## Work request
Every line from the one containing "giusy esposito (588, 2154)" through the end of the data is to be copied exactly, and nothing outside that range.

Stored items
▬▬▬▬▬▬

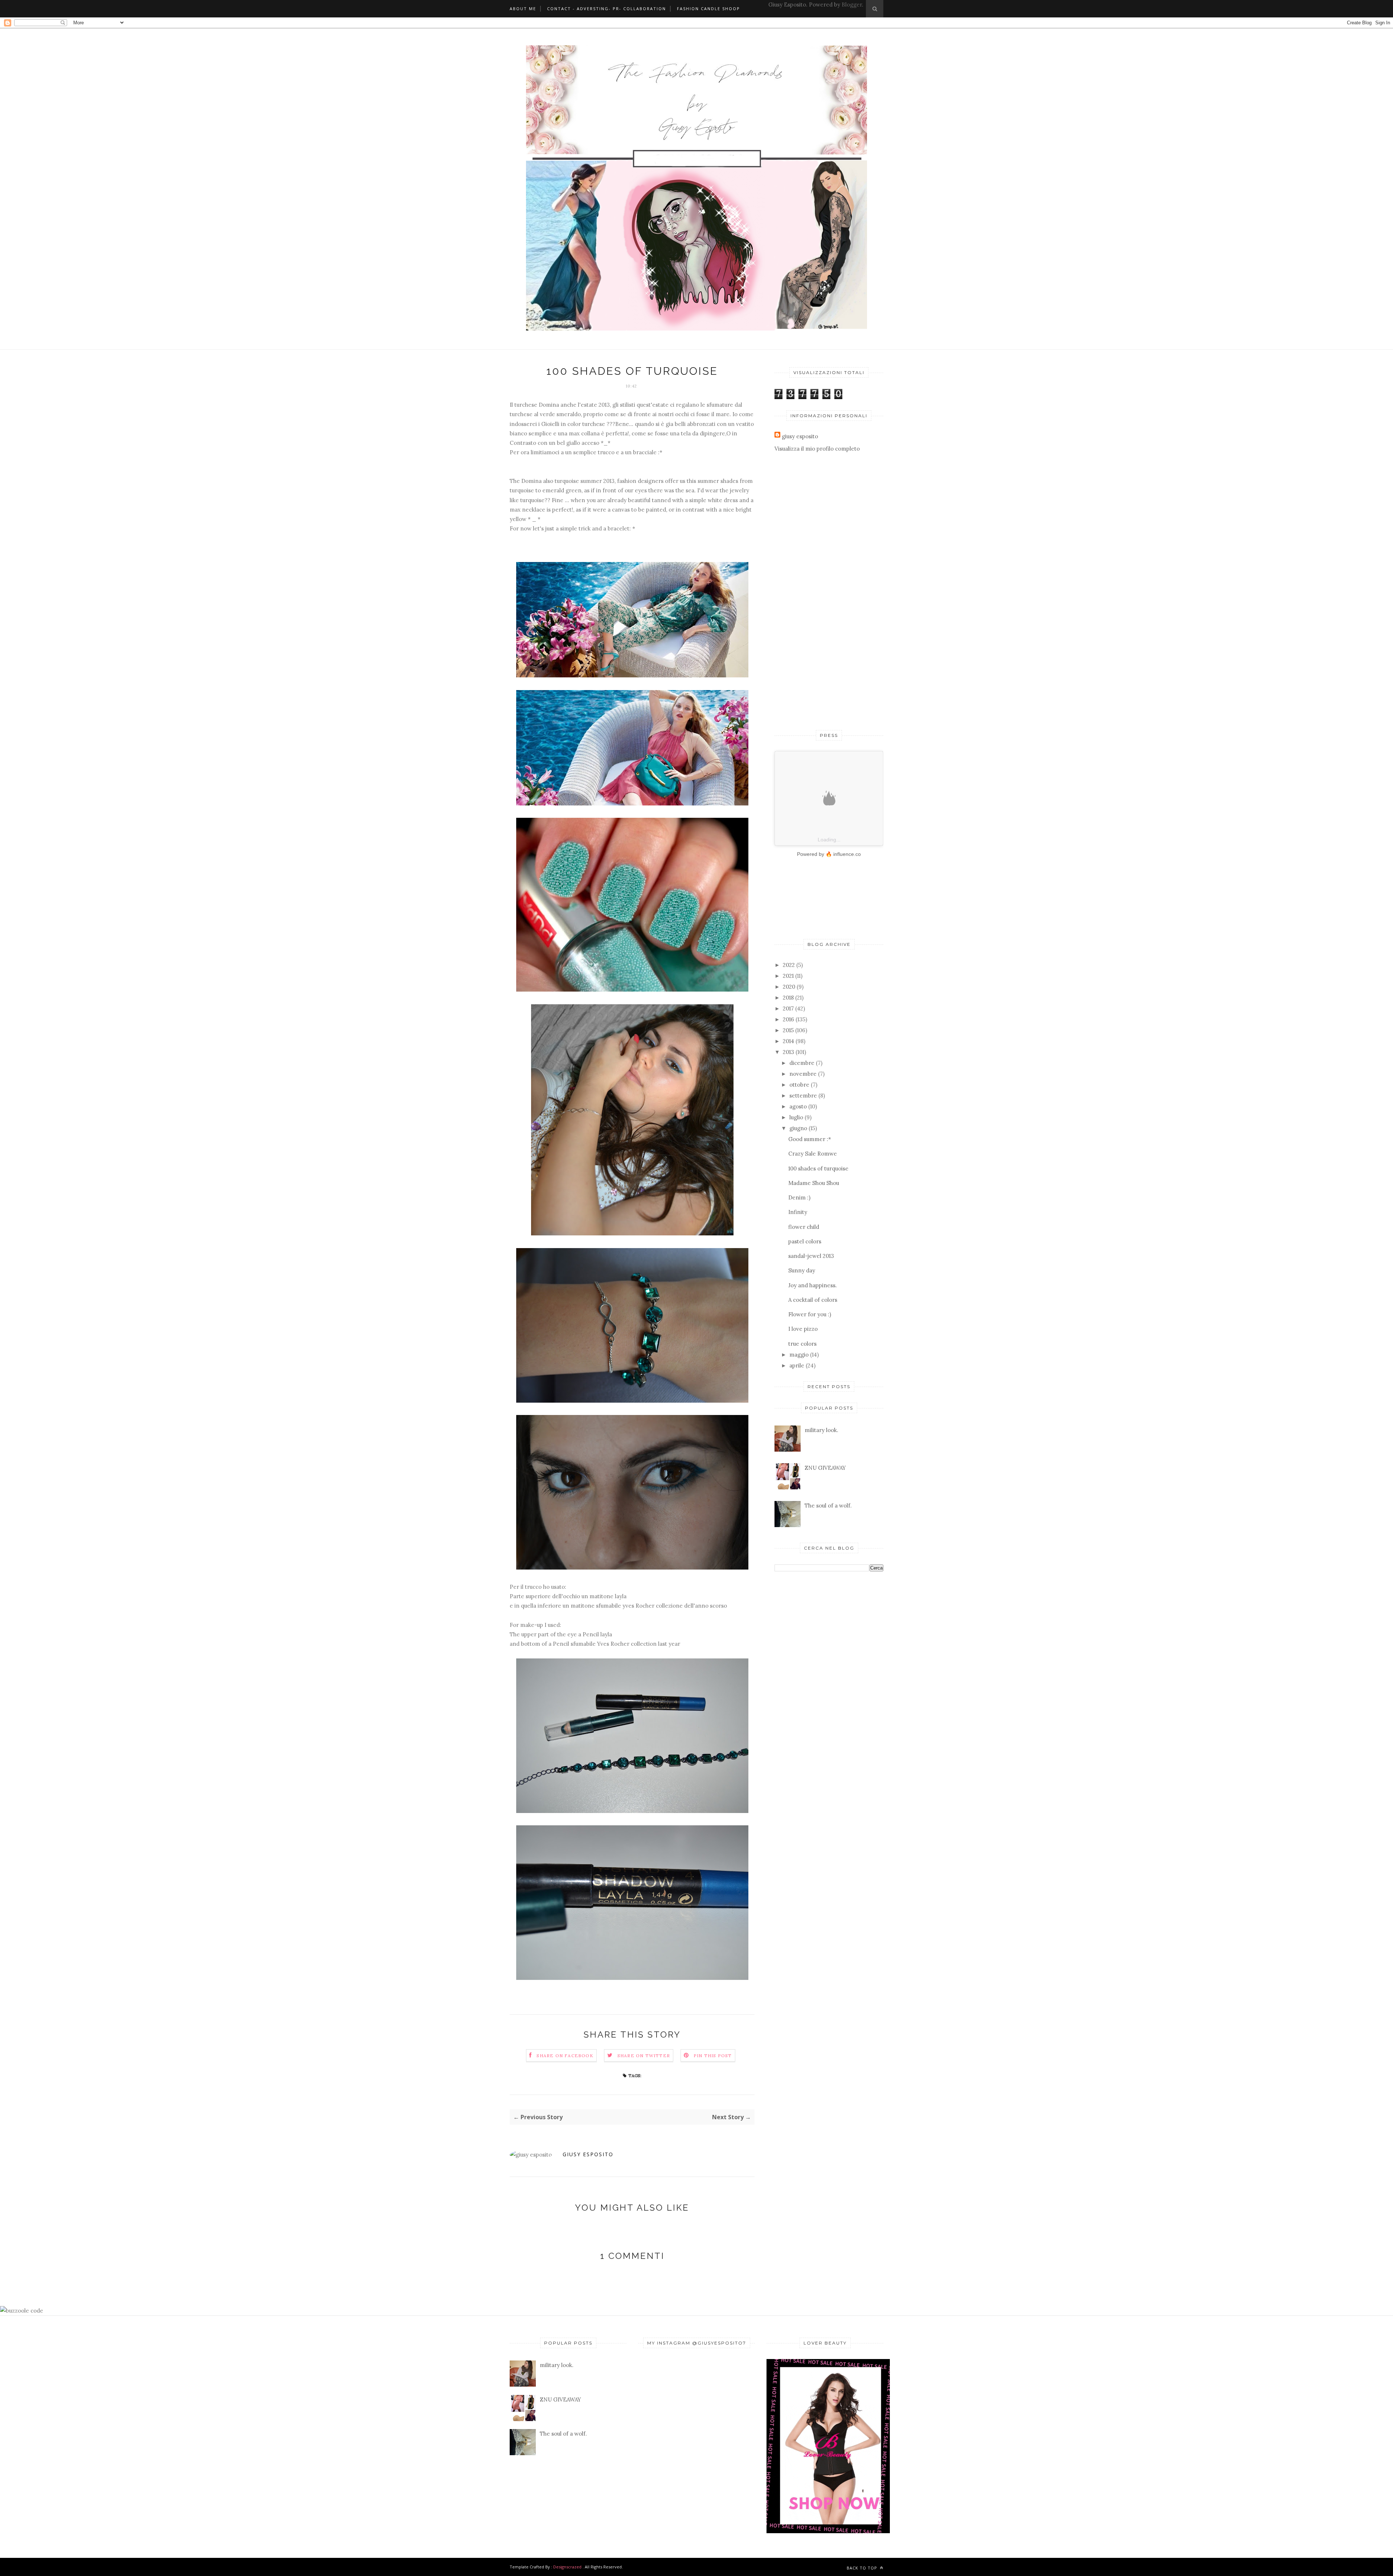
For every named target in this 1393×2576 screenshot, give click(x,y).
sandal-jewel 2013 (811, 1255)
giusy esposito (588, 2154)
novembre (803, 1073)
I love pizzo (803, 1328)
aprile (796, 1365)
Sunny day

▬▬▬▬▬▬

## Response to the exercise
giusy esposito (588, 2154)
novembre (803, 1073)
I love pizzo (803, 1328)
aprile (796, 1365)
Sunny day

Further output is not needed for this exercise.